Status: Implemented Depends On: Page System


The Embedding System generates and stores dense vector embeddings for workspace pages, enabling semantic similarity search alongside the existing FTS5 keyword search. When a user types a natural-language query (3+ words, no boolean operators), the SearchRouter automatically embeds the query and merges FTS5 and semantic results via Reciprocal Rank Fusion (RRF). Keyword queries (short, quoted, or containing FTS5 operators) bypass embedding entirely and go directly to FTS5.

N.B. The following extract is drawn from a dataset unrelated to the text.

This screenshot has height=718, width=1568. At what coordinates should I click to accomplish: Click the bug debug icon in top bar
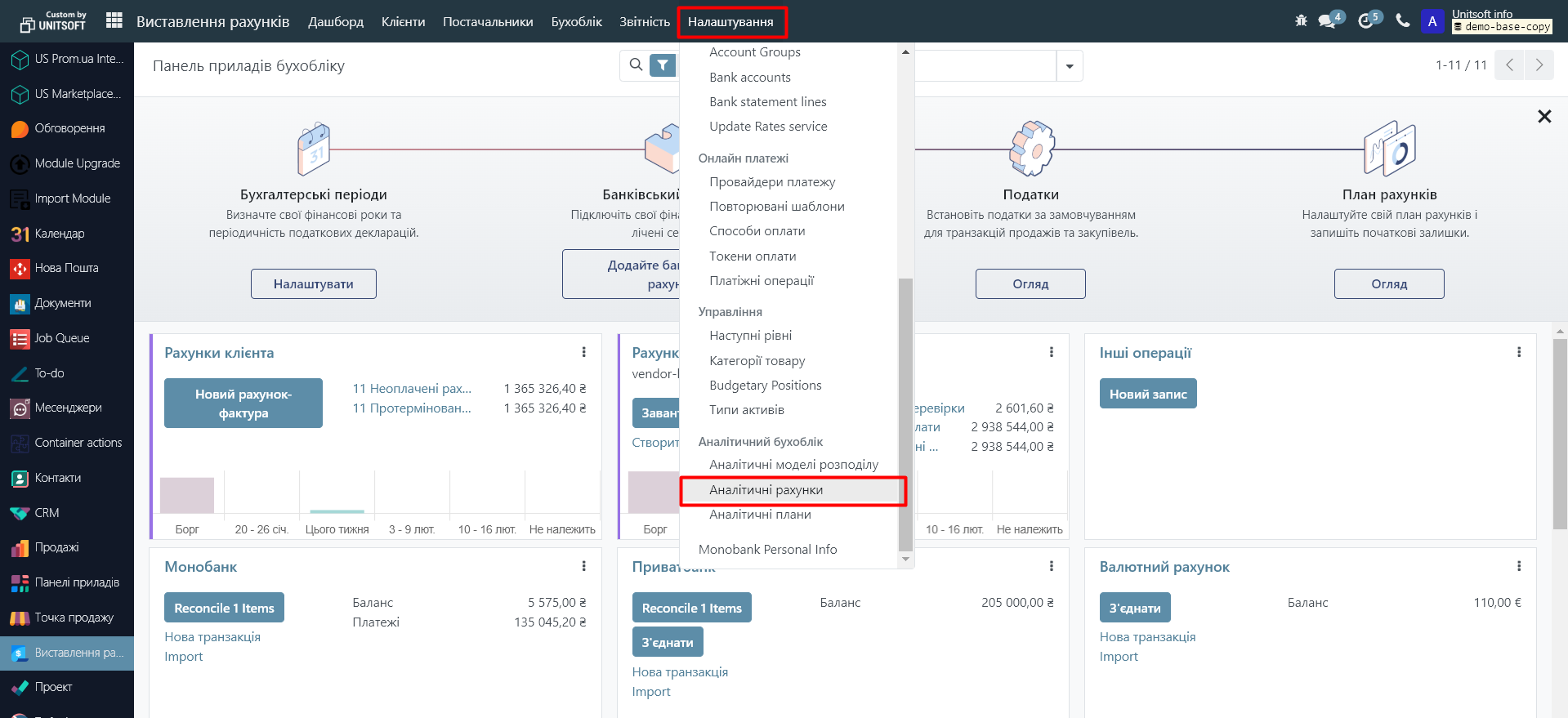1301,21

Embeddings are computed locally using the snowflake-arctic-embed-m-v2.0 sentence transformer model (fp16), run via ONNX Runtime. No data leaves the device.


Framework (Tauri)
└── EmbeddingManager apps/desktop/src-tauri/src/embedding.rs
│ Tokio background worker, bounded channel (256), debounce (2s)
Application
├── EmbeddingPipeline crates/application/src/embedding/pipeline.rs
│ Orchestrates: provider + repos → generate → store
├── EmbeddingProvider (trait) crates/application/src/embedding/provider.rs
├── EmbeddingRepository (trait) crates/application/src/embedding/services.rs
└── SearchRouter crates/application/src/search/search_router.rs
Intent classification, FTS5 + semantic dispatch, RRF merge
Infrastructure
├── OnnxEmbeddingProvider crates/infrastructure/onnx/src/provider.rs
│ snowflake-arctic-embed-m-v2.0 (fp16), ONNX Runtime, mean pooling, L2 normalize
└── SqliteEmbeddingRepository crates/infrastructure/sqlite/src/workspace/embedding_repository.rs
page_embeddings table, f32 BLOB, brute-force cosine similarity

Dependencies flow inward: Framework → Infrastructure → Application → Domain. The application layer sees only traits (EmbeddingProvider, EmbeddingRepository); ONNX and SQLite details are confined to the infrastructure crates.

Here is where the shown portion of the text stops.